June 14, 2008 by Indo-European

Less than half of the Irish population voted on the Lisbon Treaty, the so-called Constitution of the European Union. In other words: 862,415 votes against and 752,451 in favour, giving a majority of 109,964 against, decided this time the future of nearly 500 million Europeans. Some pro-Europeans are asking now what eurosceptics have often asked before: “Is this what we call democracy?” The ‘No’ has eventually prevailed, while the Lisbon Treaty had been already ratified in 18 EU member states; those ratifications will possibly serve for nothing, more or less like the previous ratifications of the European Constitution after voters in France and the Netherlands rejected it in similar referenda.

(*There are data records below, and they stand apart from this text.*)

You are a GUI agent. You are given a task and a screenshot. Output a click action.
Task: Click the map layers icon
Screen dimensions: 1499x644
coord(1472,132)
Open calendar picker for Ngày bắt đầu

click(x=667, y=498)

The most common sentences heard in EU member states among supporters of the No are “the EU isn’t a democracy“, because “they didn’t inform us about this or that”, or “they are doing things without us“. Even if such slogans are obviously false and demagogic, they are equally repeated by all parties looking for the No; actual reasons behind No-ist groups are, however, quite different, and can usually be summed up into:

  • Radical leftists, always asking for a “less capitalist” and “more social” Europe; something like a renewed Warsaw pact?
  • Ultraconservatives, who won’t accept anything against their national supremacy concept, be it for racial, cultural, linguistic or historical reasons.
  • AND, no matter what ideas behind them, opposition parties just wanting to take the lead of their country or region, using referenda as another way to show popular support, no matter if it affects the rest of us Europeans. If the Government says YES, they’ll look for some reason to say NO.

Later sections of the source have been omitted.